TASK PROMPT | The listing below is the input. Say how many of its lines contain "computer", giving the number alone.

TASK MATERIAL |
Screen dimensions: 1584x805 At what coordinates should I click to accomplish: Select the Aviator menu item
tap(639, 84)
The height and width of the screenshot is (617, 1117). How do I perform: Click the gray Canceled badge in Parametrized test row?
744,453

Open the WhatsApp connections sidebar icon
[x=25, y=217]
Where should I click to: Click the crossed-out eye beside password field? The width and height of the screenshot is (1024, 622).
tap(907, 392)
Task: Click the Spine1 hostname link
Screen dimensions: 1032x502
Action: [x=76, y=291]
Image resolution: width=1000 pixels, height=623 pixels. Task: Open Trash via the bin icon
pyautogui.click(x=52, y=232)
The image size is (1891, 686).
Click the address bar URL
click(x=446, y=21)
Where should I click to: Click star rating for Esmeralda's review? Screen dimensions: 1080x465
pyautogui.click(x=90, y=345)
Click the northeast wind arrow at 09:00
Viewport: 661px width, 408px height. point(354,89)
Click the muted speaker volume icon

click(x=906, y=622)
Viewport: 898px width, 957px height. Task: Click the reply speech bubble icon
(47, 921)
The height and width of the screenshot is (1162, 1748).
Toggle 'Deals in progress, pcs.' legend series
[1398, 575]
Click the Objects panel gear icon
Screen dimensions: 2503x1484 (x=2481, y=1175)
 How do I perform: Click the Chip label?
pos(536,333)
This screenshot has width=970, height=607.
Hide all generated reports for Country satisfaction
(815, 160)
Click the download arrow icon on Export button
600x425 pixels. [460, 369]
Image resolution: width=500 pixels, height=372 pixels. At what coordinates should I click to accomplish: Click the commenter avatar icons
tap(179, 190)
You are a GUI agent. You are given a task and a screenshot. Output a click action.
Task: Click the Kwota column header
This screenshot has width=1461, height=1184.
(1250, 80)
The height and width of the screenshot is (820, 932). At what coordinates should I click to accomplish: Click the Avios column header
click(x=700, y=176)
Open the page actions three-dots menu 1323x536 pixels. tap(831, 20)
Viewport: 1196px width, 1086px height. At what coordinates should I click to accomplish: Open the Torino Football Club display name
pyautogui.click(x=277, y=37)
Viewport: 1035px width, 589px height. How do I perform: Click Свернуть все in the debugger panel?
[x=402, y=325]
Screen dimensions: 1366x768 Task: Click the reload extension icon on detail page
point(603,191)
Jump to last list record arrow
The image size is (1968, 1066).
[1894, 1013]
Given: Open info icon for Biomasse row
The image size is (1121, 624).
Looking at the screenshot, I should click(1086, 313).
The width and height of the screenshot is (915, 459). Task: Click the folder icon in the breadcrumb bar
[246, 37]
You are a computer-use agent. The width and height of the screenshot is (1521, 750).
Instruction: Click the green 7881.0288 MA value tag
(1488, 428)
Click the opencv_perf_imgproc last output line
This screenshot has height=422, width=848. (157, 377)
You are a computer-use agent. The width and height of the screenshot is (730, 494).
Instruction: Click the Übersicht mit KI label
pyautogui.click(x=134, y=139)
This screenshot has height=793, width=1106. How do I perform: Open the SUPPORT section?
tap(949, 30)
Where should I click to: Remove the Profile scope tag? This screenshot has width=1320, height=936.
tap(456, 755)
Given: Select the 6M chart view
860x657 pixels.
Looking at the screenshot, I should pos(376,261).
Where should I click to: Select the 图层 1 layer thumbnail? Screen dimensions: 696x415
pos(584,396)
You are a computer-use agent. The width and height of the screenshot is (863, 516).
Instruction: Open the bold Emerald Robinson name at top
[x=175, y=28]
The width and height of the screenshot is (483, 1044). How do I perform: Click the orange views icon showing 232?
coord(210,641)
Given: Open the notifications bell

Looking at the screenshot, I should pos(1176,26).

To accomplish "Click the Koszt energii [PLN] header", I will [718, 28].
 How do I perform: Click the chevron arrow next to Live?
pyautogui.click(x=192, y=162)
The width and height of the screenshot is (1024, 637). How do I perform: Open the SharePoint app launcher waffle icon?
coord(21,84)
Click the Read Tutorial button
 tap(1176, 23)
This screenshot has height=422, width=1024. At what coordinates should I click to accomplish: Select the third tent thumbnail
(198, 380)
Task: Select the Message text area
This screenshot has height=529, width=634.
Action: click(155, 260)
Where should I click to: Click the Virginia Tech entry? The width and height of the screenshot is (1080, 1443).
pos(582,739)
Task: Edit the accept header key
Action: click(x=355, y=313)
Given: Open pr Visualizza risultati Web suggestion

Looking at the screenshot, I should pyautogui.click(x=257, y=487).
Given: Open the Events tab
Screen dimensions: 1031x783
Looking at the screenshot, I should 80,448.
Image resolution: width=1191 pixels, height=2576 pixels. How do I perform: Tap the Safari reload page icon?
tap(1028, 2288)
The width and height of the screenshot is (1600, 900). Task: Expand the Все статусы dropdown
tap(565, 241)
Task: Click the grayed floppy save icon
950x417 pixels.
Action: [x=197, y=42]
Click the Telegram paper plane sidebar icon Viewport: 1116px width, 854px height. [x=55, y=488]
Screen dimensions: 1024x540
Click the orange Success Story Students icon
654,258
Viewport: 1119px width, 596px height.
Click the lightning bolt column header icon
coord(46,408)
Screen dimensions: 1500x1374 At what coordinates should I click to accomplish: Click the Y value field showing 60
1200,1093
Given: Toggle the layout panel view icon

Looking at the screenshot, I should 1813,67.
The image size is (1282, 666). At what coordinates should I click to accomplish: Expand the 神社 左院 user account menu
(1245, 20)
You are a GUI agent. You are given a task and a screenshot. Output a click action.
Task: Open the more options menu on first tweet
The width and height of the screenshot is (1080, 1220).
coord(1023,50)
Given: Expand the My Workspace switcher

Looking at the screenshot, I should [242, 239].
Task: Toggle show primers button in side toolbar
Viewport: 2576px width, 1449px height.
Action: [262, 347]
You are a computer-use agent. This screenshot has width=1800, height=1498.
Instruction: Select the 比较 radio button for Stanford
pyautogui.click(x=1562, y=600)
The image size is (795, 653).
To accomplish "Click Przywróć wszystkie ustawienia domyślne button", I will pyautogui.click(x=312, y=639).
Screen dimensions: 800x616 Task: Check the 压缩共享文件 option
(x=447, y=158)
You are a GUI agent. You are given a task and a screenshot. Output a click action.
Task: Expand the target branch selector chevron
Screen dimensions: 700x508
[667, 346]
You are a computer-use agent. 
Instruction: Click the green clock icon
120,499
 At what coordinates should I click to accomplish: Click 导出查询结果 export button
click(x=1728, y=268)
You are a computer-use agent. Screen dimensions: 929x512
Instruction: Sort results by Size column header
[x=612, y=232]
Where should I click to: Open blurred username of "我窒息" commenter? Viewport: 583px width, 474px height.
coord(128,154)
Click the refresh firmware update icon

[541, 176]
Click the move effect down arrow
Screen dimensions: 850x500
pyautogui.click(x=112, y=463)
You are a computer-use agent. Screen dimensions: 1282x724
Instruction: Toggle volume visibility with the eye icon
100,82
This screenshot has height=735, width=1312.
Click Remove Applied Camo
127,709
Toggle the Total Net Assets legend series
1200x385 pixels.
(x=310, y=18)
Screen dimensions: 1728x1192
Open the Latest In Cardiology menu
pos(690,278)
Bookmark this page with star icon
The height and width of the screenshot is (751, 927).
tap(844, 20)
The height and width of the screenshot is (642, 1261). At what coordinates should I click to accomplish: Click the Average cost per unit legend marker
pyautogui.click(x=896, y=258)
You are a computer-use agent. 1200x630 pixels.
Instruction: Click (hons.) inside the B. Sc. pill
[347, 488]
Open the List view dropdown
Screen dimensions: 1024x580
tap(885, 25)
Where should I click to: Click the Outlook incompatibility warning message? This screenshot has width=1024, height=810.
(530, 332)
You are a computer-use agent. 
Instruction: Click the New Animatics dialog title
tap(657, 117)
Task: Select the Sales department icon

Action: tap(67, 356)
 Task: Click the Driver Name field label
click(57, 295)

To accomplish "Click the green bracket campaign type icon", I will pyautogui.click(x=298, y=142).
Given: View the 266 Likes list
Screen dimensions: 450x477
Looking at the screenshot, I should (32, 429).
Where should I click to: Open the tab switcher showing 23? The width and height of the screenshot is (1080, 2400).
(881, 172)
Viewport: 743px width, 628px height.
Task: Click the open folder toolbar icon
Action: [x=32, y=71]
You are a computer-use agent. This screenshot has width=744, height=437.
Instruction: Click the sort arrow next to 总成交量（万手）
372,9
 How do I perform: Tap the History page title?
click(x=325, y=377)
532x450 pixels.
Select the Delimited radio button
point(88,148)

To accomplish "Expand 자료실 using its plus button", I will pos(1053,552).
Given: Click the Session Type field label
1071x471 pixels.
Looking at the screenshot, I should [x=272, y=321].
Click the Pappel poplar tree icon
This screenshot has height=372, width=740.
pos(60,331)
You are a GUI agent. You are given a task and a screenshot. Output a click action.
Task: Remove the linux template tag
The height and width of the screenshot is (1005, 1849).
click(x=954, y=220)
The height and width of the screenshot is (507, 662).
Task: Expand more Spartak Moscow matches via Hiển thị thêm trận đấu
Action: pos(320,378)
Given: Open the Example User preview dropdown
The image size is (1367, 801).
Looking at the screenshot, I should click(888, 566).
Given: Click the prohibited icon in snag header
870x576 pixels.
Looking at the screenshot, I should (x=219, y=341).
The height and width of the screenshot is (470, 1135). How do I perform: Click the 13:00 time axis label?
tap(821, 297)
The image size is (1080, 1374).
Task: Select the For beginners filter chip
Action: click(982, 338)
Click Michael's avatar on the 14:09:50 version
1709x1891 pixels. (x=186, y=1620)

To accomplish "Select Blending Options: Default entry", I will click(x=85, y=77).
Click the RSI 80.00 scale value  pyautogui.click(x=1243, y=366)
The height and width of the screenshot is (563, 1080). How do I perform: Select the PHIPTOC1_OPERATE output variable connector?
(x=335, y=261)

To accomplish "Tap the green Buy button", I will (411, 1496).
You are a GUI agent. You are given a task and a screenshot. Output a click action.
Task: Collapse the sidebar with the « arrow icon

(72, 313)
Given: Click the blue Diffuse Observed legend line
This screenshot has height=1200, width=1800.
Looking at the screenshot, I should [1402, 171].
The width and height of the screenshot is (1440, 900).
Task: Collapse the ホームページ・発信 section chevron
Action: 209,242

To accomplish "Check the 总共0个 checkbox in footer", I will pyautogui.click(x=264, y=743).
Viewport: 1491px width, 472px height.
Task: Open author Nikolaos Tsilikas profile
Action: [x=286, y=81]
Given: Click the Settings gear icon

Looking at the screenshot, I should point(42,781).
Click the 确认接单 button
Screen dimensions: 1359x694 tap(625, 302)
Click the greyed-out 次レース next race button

RESPONSE | 10